● **PROBLEM STATEMENT**: Render the entries from the first line through the line containing "tap(75, 403)", inclusive, as a Markdown table with the columns Row and Line, leaving out blank lines.

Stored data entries
• • •

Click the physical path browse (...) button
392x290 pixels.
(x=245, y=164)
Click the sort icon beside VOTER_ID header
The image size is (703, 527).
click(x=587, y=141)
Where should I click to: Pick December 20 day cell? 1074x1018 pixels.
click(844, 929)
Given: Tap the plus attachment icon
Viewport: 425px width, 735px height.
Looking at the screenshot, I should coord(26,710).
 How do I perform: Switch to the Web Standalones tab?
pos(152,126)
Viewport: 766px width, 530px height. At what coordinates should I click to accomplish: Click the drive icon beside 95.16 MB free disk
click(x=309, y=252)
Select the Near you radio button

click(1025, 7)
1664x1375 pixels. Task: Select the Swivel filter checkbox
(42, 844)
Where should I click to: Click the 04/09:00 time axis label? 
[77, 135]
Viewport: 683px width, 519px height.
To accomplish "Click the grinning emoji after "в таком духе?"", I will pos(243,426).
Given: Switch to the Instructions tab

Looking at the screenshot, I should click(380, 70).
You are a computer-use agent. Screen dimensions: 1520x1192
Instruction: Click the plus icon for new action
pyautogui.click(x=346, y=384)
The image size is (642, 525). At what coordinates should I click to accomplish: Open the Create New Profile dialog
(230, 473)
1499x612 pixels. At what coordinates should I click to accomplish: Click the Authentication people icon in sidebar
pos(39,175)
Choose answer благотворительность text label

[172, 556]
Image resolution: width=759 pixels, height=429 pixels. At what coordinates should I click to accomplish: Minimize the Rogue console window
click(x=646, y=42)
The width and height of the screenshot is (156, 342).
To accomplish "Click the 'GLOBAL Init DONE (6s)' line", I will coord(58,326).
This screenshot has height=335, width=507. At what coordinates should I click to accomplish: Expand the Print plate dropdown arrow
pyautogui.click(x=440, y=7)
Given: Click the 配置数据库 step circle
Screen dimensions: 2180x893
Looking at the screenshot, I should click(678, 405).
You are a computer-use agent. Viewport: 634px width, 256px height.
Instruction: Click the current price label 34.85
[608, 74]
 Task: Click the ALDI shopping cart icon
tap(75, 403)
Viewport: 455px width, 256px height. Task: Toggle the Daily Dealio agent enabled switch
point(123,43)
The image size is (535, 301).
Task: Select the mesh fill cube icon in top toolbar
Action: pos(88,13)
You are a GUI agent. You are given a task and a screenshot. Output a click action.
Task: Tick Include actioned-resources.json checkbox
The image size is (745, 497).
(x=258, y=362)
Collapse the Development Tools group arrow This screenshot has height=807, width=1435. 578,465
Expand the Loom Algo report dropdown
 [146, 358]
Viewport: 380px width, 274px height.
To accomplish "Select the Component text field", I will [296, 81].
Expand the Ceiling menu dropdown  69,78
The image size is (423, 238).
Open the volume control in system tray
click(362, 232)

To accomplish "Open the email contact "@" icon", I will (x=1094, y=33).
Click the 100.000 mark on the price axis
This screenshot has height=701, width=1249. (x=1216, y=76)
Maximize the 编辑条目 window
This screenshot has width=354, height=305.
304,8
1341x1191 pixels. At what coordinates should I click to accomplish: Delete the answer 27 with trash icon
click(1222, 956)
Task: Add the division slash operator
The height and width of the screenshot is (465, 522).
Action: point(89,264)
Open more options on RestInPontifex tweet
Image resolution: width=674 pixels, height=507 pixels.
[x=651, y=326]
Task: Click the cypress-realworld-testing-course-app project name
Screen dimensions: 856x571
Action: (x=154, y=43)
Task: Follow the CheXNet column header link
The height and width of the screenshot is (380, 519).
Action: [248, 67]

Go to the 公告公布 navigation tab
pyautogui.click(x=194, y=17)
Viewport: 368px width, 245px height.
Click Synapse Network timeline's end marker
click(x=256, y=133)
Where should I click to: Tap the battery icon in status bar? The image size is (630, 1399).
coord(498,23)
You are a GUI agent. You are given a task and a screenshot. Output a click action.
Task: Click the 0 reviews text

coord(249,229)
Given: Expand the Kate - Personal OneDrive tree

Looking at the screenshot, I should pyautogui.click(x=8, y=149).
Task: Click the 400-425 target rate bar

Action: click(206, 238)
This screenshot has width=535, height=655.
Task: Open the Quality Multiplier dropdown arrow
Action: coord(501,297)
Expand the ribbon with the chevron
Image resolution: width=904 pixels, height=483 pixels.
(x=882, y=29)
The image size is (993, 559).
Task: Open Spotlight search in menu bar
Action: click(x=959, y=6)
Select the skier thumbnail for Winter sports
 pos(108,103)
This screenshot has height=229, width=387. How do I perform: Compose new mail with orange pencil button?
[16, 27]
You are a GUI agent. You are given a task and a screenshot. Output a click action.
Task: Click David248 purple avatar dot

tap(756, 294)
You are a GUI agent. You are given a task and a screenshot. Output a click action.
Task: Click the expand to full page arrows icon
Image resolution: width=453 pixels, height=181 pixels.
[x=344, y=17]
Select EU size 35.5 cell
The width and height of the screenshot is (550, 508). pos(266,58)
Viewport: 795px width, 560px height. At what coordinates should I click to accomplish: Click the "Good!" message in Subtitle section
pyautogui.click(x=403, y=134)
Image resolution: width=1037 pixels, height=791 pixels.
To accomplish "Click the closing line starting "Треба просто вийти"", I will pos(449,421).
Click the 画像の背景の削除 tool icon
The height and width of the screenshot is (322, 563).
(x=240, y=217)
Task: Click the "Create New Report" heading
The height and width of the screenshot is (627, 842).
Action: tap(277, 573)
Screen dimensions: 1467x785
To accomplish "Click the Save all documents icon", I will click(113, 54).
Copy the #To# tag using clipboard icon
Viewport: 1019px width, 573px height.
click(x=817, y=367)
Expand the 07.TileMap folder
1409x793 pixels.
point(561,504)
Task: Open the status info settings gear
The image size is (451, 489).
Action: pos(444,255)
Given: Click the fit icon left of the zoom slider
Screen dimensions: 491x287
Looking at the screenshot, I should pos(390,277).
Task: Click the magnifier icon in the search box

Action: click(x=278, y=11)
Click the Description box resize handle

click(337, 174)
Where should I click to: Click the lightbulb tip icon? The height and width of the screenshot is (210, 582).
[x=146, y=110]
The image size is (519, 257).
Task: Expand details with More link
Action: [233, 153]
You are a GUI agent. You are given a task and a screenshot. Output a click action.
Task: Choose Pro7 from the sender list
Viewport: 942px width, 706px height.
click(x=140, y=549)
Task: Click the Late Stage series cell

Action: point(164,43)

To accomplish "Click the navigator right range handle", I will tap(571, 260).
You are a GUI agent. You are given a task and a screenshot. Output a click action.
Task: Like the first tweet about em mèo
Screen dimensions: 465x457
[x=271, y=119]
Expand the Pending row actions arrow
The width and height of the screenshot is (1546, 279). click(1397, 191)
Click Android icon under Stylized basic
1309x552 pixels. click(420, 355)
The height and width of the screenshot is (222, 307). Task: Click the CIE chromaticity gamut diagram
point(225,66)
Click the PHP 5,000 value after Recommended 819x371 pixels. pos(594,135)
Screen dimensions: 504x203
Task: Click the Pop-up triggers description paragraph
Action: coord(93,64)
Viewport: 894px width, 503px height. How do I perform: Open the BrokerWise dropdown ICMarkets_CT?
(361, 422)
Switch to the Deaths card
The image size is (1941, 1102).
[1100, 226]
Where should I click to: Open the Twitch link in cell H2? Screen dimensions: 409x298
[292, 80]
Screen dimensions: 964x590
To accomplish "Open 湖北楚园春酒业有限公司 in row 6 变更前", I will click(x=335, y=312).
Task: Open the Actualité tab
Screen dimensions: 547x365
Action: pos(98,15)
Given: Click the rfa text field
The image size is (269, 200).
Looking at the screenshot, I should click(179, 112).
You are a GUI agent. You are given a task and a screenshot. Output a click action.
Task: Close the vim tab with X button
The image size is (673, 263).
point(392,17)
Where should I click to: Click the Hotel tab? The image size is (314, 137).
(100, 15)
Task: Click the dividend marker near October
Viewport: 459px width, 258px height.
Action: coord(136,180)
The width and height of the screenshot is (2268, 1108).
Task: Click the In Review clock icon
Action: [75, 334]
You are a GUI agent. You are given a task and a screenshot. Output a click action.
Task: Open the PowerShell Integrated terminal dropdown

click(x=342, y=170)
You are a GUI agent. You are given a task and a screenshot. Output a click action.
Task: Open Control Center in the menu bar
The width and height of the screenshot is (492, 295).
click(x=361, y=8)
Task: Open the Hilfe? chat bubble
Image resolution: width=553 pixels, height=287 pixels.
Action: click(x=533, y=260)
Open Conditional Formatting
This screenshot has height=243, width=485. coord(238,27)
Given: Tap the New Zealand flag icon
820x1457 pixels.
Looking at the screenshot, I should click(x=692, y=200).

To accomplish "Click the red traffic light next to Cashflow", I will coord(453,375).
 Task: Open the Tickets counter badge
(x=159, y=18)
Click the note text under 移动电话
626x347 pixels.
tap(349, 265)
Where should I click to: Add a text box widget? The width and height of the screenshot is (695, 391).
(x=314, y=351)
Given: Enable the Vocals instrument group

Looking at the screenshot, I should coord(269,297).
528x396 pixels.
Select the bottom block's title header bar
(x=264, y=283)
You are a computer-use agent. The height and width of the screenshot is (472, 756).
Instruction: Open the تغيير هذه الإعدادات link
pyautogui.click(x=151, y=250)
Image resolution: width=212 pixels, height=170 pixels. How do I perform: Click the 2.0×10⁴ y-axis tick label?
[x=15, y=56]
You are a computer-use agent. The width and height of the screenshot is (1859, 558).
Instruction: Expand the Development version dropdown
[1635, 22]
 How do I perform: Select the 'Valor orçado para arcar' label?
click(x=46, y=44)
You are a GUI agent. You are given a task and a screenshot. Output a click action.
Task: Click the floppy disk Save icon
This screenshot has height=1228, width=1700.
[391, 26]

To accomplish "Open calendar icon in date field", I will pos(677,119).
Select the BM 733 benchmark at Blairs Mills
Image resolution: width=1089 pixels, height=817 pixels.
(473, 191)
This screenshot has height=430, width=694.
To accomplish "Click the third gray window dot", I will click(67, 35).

• • •

● **FULL ANSWER**:
| Row | Line |
|---|---|
| 1 | Click the physical path browse (...) button |
| 2 | 392x290 pixels. |
| 3 | (x=245, y=164) |
| 4 | Click the sort icon beside VOTER_ID header |
| 5 | The image size is (703, 527). |
| 6 | click(x=587, y=141) |
| 7 | Where should I click to: Pick December 20 day cell? 1074x1018 pixels. |
| 8 | click(844, 929) |
| 9 | Given: Tap the plus attachment icon |
| 10 | Viewport: 425px width, 735px height. |
| 11 | Looking at the screenshot, I should coord(26,710). |
| 12 |  How do I perform: Switch to the Web Standalones tab? |
| 13 | pos(152,126) |
| 14 | Viewport: 766px width, 530px height. At what coordinates should I click to accomplish: Click the drive icon beside 95.16 MB free disk |
| 15 | click(x=309, y=252) |
| 16 | Select the Near you radio button |
| 17 | click(1025, 7) |
| 18 | 1664x1375 pixels. Task: Select the Swivel filter checkbox |
| 19 | (42, 844) |
| 20 | Where should I click to: Click the 04/09:00 time axis label?  |
| 21 | [77, 135] |
| 22 | Viewport: 683px width, 519px height. |
| 23 | To accomplish "Click the grinning emoji after "в таком духе?"", I will pos(243,426). |
| 24 | Given: Switch to the Instructions tab |
| 25 | Looking at the screenshot, I should click(380, 70). |
| 26 | You are a computer-use agent. Screen dimensions: 1520x1192 |
| 27 | Instruction: Click the plus icon for new action |
| 28 | pyautogui.click(x=346, y=384) |
| 29 | The image size is (642, 525). At what coordinates should I click to accomplish: Open the Create New Profile dialog |
| 30 | (230, 473) |
| 31 | 1499x612 pixels. At what coordinates should I click to accomplish: Click the Authentication people icon in sidebar |
| 32 | pos(39,175) |
| 33 | Choose answer благотворительность text label |
| 34 | [172, 556] |
| 35 | Image resolution: width=759 pixels, height=429 pixels. At what coordinates should I click to accomplish: Minimize the Rogue console window |
| 36 | click(x=646, y=42) |
| 37 | The width and height of the screenshot is (156, 342). |
| 38 | To accomplish "Click the 'GLOBAL Init DONE (6s)' line", I will coord(58,326). |
| 39 | This screenshot has height=335, width=507. At what coordinates should I click to accomplish: Expand the Print plate dropdown arrow |
| 40 | pyautogui.click(x=440, y=7) |
| 41 | Given: Click the 配置数据库 step circle |
| 42 | Screen dimensions: 2180x893 |
| 43 | Looking at the screenshot, I should click(678, 405). |
| 44 | You are a computer-use agent. Viewport: 634px width, 256px height. |
| 45 | Instruction: Click the current price label 34.85 |
| 46 | [608, 74] |
| 47 |  Task: Click the ALDI shopping cart icon |
| 48 | tap(75, 403) |